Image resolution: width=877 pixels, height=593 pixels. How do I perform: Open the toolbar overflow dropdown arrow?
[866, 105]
...
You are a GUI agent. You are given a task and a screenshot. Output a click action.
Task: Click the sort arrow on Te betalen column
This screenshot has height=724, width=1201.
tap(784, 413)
==
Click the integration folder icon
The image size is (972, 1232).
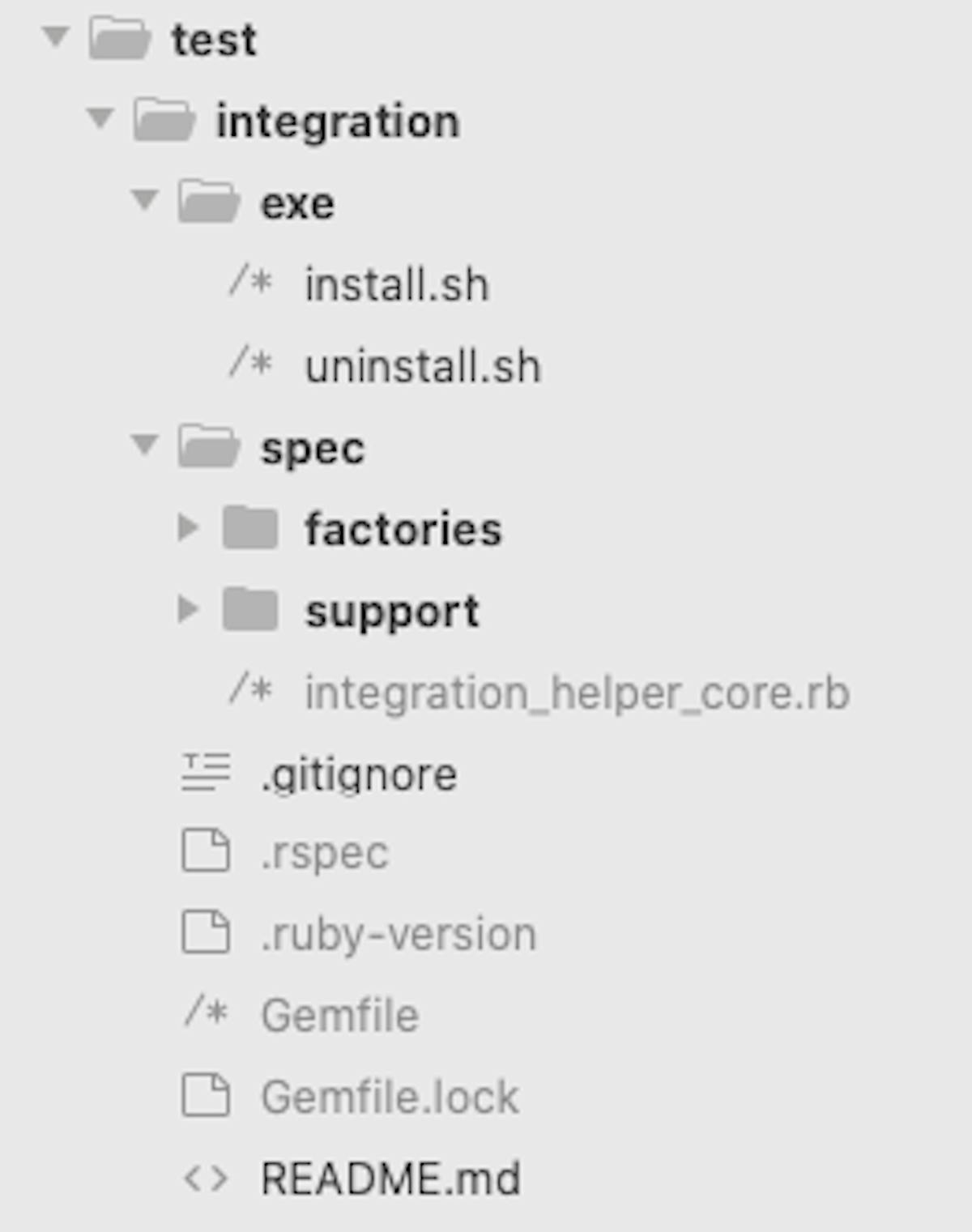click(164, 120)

*Exercise requirements*.
Please copy out the data verbatim, everything from the line containing "You are a GUI" down to the line containing "tap(784, 413)", both of those lines included.

*Complete answer*.
You are a GUI agent. You are given a task and a screenshot. Output a click action.
Task: Click the sort arrow on Te betalen column
This screenshot has height=724, width=1201.
tap(784, 413)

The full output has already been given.